I have some text files containing JSON objects (one object per line). 我有一些包含JSON对象的文本文件(每行一个对象)。 Example: 例:

{"a": 1, "b": 2, "table": "foo"}
{"c": 3, "d": 4, "table": "bar"}
{"a": 5, "b": 6, "table": "foo"}
...

I want to parse the contents of text files into Spark DataFrames based on the table name. 我想根据表名称将文本文件的内容解析为Spark DataFrames。 So in the example above, I would have a DataFrame for "foo" and another DataFrame for "bar". 因此,在上面的示例中,我将为“ foo”提供一个数据框,为“ bar”提供另一个数据框。 I have made it as far as grouping the lines of JSON into lists inside of an RDD with the following (pyspark) code: 我已经使用以下(pyspark)代码将JSON行分组到RDD内的列表中:

text_rdd = sc.textFile(os.path.join("/path/to/data", "*"))
tables_rdd = text_rdd.groupBy(lambda x: json.loads(x)['table'])

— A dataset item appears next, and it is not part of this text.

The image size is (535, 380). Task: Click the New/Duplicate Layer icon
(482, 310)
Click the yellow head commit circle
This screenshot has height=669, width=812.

This produces an RDD containing a list of tuples with the following structure: 这将产生一个RDD,其中包含具有以下结构的元组列表:

RDD[("foo", ['{"a": 1, "b": 2, "table": "foo"}', ...],
    ("bar", ['{"c": 3, "d": 4, "table": "bar"}', ...]]

How do I break this RDD into a DataFrame for each table key? 如何将每个表键的RDD分解为一个DataFrame?

edit: I tried to clarify above that there are multiple lines in a single file containing information for a table. 编辑:我试图在上面澄清一下,单个文件中包含表信息的多行。 I know that I can call .collectAsMap on the "groupBy" RDD that I have created, but I know that this will consume a sizeable amount of RAM on my driver. 我知道我可以在已创建的“ groupBy” RDD上调用.collectAsMap,但是我知道这会在驱动程序上消耗大量RAM。 My question is: is there a way to break the "groupBy" RDD into multiple DataFrames without using .collectAsMap? 我的问题是:有没有一种方法可以在不使用.collectAsMap的情况下将“ groupBy” RDD分解为多个DataFrame?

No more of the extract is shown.